Growth-supporters reply to some of the complaints of the growth-doubters by pointing to one simple fact. Countries with higher standards of living tend to spend more creating pollution- abating technology, developing improvements in health care, contributing to charities and providing larger “social safety nets” for struggling individuals.
This makes sense. As economic growth pushes standards of living higher, societies can move away from focusing mainly on staying alive to worrying about broader issues like pollution and the environment. Plus, richer societies will have more available income and wealth to devote to these problems.
While growth-doubters may acknowledge these benefits from faster economic growth, they say it isn’t enough. In rich countries, roads are still congested, pollutants continue to be released into the air and waters, landfalls are clogged with thrown-away products and open fields are being replaced with subdivisions. Growth-doubters worry the future is still threatened by economic growth.

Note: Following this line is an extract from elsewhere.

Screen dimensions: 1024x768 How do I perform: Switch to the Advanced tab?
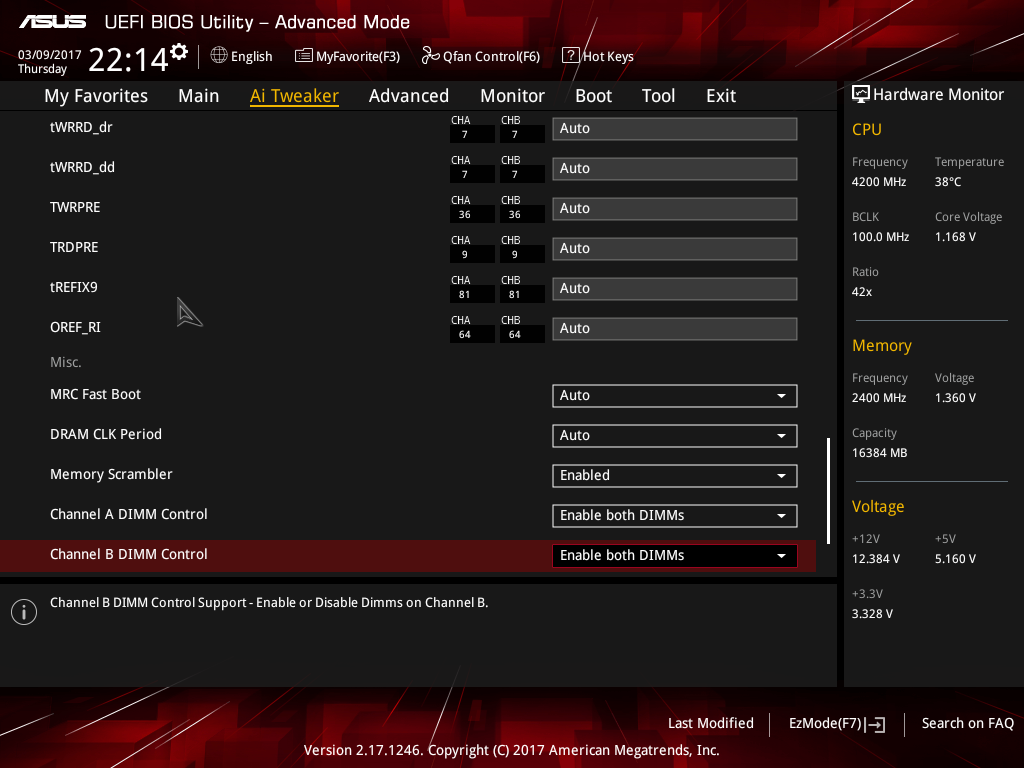409,96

Economists are trained to recognize these issues. Indeed, economists have a term for these by-products of growth – “negative externalities”. A negative externality occurs when I do something that benefits me – like purchasing a new washing machine – yet doing so creates harm for society – such as adding my discarded washing machine to a landfall.

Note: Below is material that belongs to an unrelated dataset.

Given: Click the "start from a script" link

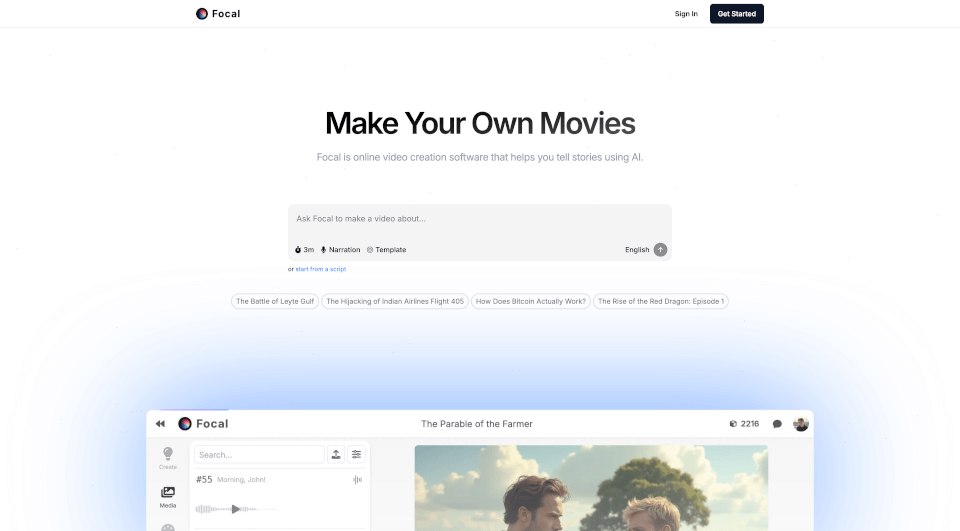Looking at the screenshot, I should coord(320,269).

Fortunately, economists have created an approach for addressing negative externalities, and using it can create a middle ground between the growth-supporters and the growth-doubters. The idea from economists is simple – have the generator of the negative externality recognize it by paying a fee for the harm it creates.
Imposing such a fee can have two beneficial results. For those who still engage in the activity or purchase the product that causes the negative externality, the fees will create funds to help mitigate the adverse results.
However, others may react by deciding the additional fee makes the activity or product too costly, thereby encouraging them to use alternatives that do not produce negative externalities.
Examples of these “negative externality” fees are fees on fuels that generate carbon dioxide, fees to drive in congested areas, disposal fees added to the purchase price of limited-life products like electronics and appliances and development fees to purchase and preserve open space. While these fees make the cost of living higher today, they can make the harmful by-products of a prosperous and growing economy lower both today and tomorrow.
Hence, there can be three alternative approaches to economic growth: promote it, curtail it or promote it but have policies in place to deal with growth’s potential negative consequences. You decide which is the best!
Walden is a William Neal Reynolds Distinguished Professor Emeritus at North Carolina State University.